L’origine de cette longue série d’articles remonte à une rencontre, en septembre dernier, entre une délégation du SER et la CIIP — une séance dont le caractère surréaliste ne s’est dissipé qu’au prix d’une lecture politique serrée. Les représentant·es de l’autorité scolaire ont reproché au SER d’avoir rendu publiques les préoccupations du terrain, accusant les enseignant·es de ternir l’image de l’école et, plus gravement encore, de contribuer à la pénurie qui frappe la Suisse romande — comme si celle-ci n’était pas l’effet direct des choix politiques portés par celles et ceux qui, face à nous, feignaient l’indignation.

Ce renversement accusatoire — presque caricatural — relève pleinement de ce que Bourdieu nomme violence symbolique : attribuer aux dominé·es la responsabilité d’une crise qu’iels ne maîtrisent pas, tout en invisibilisant les mécanismes structurels qui l’ont produite. Car la pénurie n’est pas née de notre parole, mais d’un affaiblissement méthodiquement organisé : surcharge croissante, moyens insuffisants, inflation non compensée, gel des mécanismes salariaux, autonomie rognée, injonctions contradictoires, verticalisation managériale. Comment les autorités, qui attisent depuis des décennies le mépris public envers les fonctionnaires en les présentant comme une « charge » pour le contribuable, peuvent-elles feindre la surprise face à la désaffection d’un métier dont elles rendent elles-mêmes tous les jours l’exercice plus contraint, plus étriqué, plus empêché ?
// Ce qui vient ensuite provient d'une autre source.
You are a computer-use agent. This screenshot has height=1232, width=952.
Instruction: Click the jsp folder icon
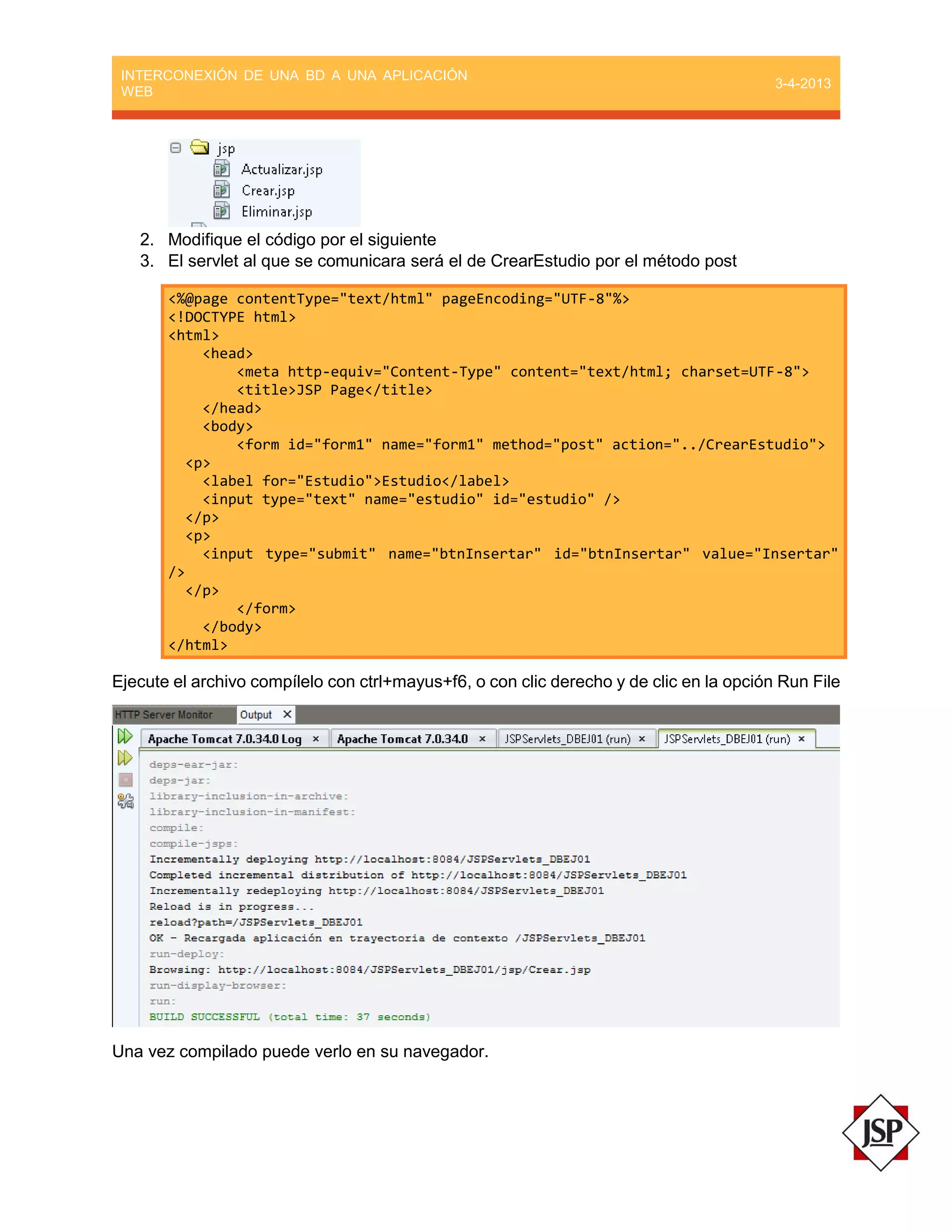tap(199, 147)
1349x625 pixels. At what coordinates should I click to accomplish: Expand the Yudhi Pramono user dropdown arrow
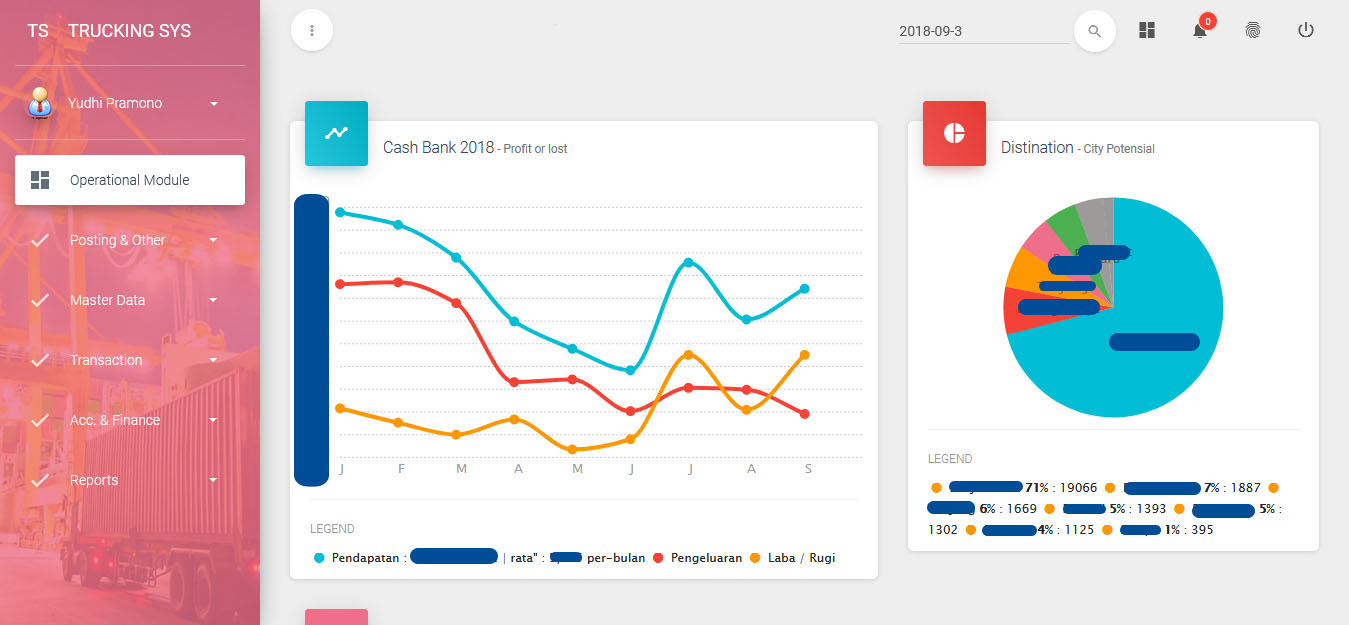[214, 104]
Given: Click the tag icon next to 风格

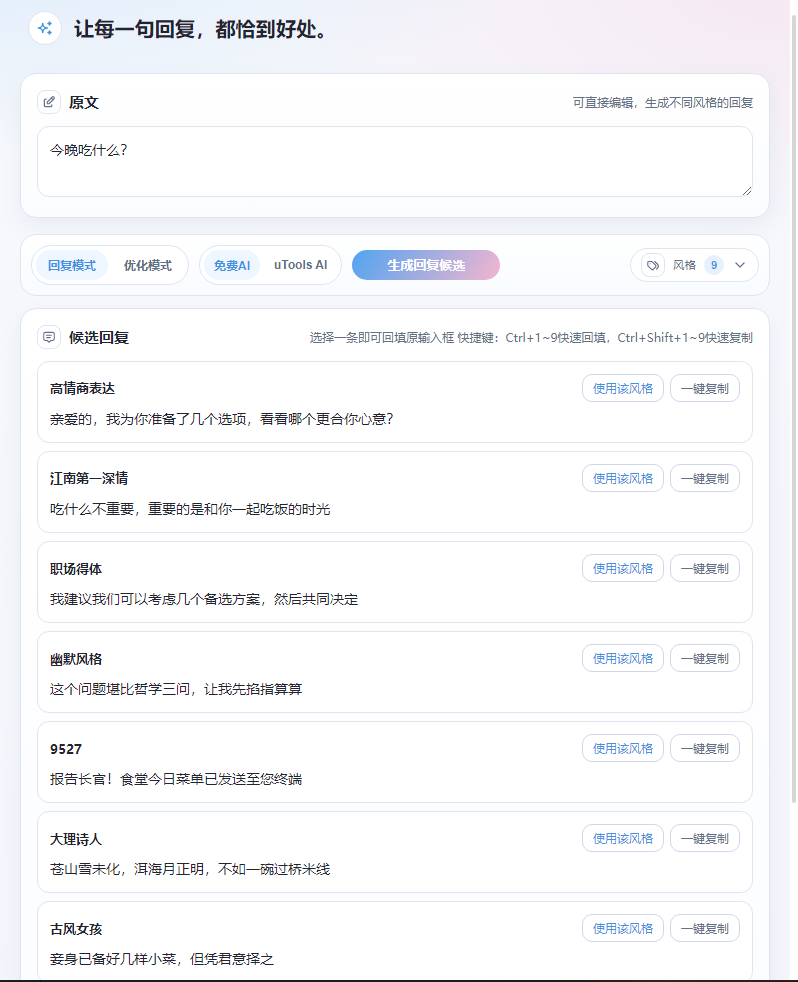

Et comment peuvent-elles, dans le même mouvement, nous imputer un prétendu refus de l’école inclusive alors qu’elles dressent les obstacles structurels qui rendent impossibles les conditions mêmes de sa réalisation ? Comme si l’inclusion relevait d’un état d’esprit individuel plutôt que d’une infrastructure collective, et comme si les enseignant·es étaient coupables de ne pas combler, par leur seule abnégation, le gouffre que l’austérité politique a délibérément creusé.

Ce qui, d’abord, paraissait incohérent — presque ubuesque — s’est révélé, à l’examen, parfaitement logique. Le renversement accusatoire s’inscrit dans une architecture de domination analysée entre autres par Gramsci (hégémonie culturelle), Marx (expropriation du travail), Fraser (capture managériale des idéaux émancipateurs), Linhart (subordination salariale) et Framont (fiction contractuelle). Le 19 septembre 2024, la CIIP n’a pas « dérapé » : elle a appliqué, avec une précision bureaucratique, la grammaire ordinaire du néolibéralisme scolaire.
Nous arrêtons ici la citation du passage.